Chinese regulators have accused Alibaba Group of allowing the sale of fake goods and hurting consumers in a report that was withheld until yesterday to avoid disrupting the company’s stock market debut in the United States.

The State Administration for Industry and Commerce said the e-commerce giant allowed unlicensed merchants to use its Taobao and Tmall platforms and failed to protect consumers’ rights.

Alibaba responded via its WeChat account by accusing the SAIC of bias and misconduct in its reports on the sale of counterfeit goods online. The statement was a rare break with the obedient public tone of Chinese businesses in dealings with authorities.

The company alleged that Liu Hongliang, head of the SAIC’s market regulation department, failed to comply with appropriate procedures. In doing so, his conclusions were “defective” and damaging to China’s e-commerce sector as a whole.

“We welcome fair and just supervision, and oppose selective omissions and malicious actions,” Alibaba said.

“Obtaining a biased conclusion using the wrong methodology has inflicted irreparable and serious damage to Taobao and Chinese online businesses,” it said.

The company said it will file an official complaint about the matter to the SAIC.

Such public defiance is almost unheard of in a system in which companies nearly always respond to official criticism by promising to reform.

Alibaba’s comments were the latest in a weeklong spat with the regulator, which began last Friday with the publication of an SAIC report claiming that more than 40 percent of the goods it bought from China’s leading e-commerce platforms were fake.

The SAIC said yesterday that Alibaba must “withhold its bottom line and overcome its arrogant emotions” and remember that no firm “has privileges before the law.”

“Illegal business exists on Alibaba Group’s trading platforms, and for a long time the company has failed to pay adequate attention and failed to take measures to stop it,” the report said.

“This not only is the biggest crisis of integrity faced by the company since its founding, but also has hurt other Internet companies that try to operate legally,” it said.

Alibaba also allowed “illegal advertising” that misled consumers with false claims about low prices and other details, it said, adding that some Alibaba employees took bribes and that the company failed to deal effectively with fraud.
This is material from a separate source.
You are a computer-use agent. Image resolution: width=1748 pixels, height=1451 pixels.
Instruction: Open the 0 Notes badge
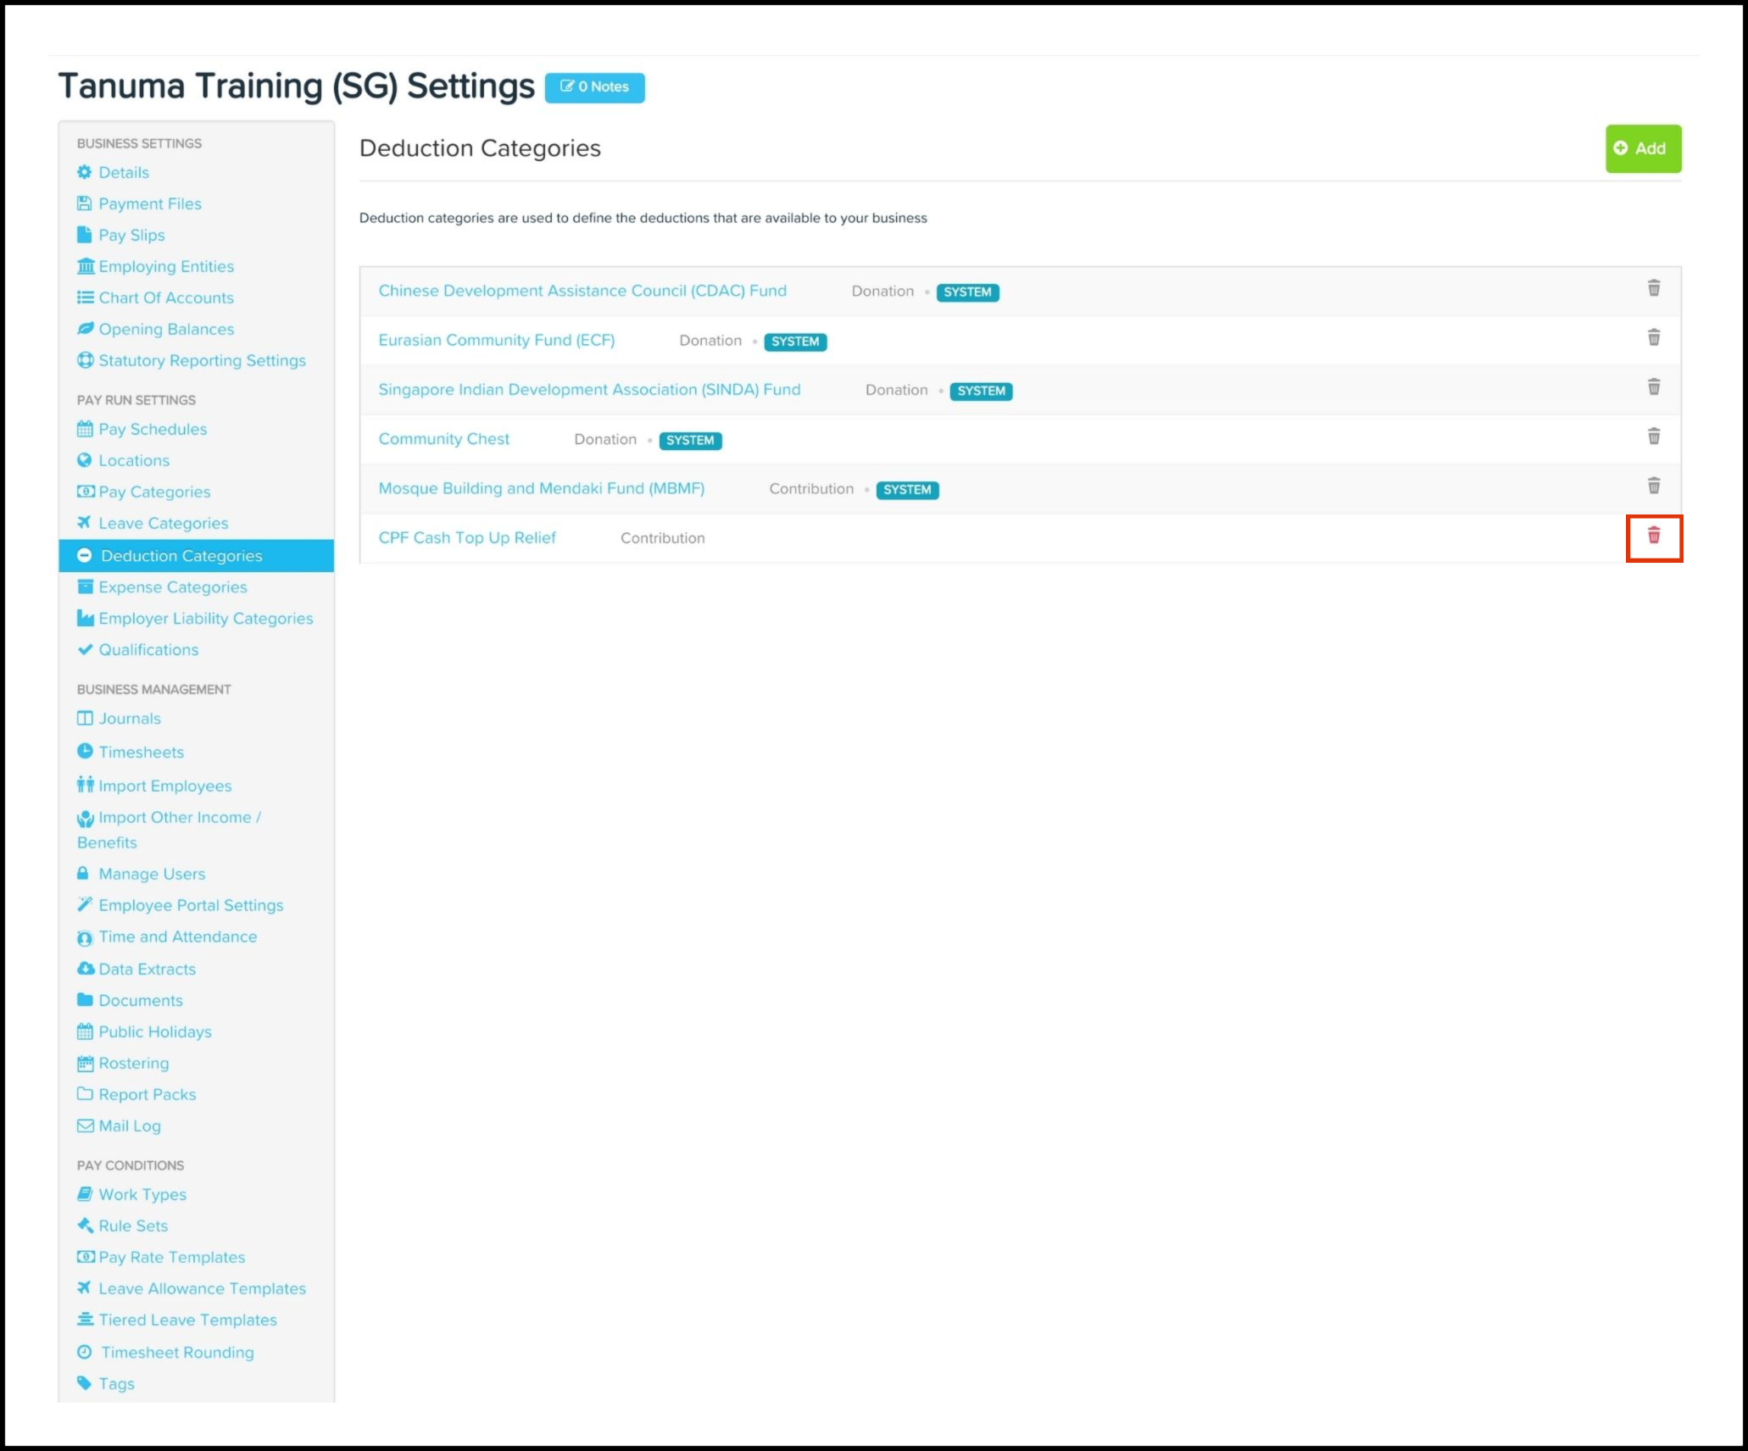[594, 87]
The report said regulators and Alibaba will work together to improve management but gave no details of planned changes.

Alibaba, founded by Jack Ma in 1999, floated on the New York Stock Exchange last September in the world’s largest-ever public offering.

The regulator said in yesterday’s report that it gave Alibaba “administrative guidance,” a form of censure, at a meeting with the company’s top executives on July 16, about two months before its IPO.

The meeting was chaired by Liu, the document said.

It also said that the meeting was held privately “in order to avoid impacting the progress of work before Alibaba’s listing.”

Alibaba said yesterday it has set up a 300-member team to fight the counterfeiters.

In December it said it has been working hard to stamp out the sale of fake goods on its platforms.

In the first nine months of last year, it closed down 200 producers and vendors of counterfeit products, and alerted police to more than 1,000 criminal cases involving 400 people.

The company also removed 90 million listings for products that breached intellectual property rights to build its global reputation ahead of its stock market listing.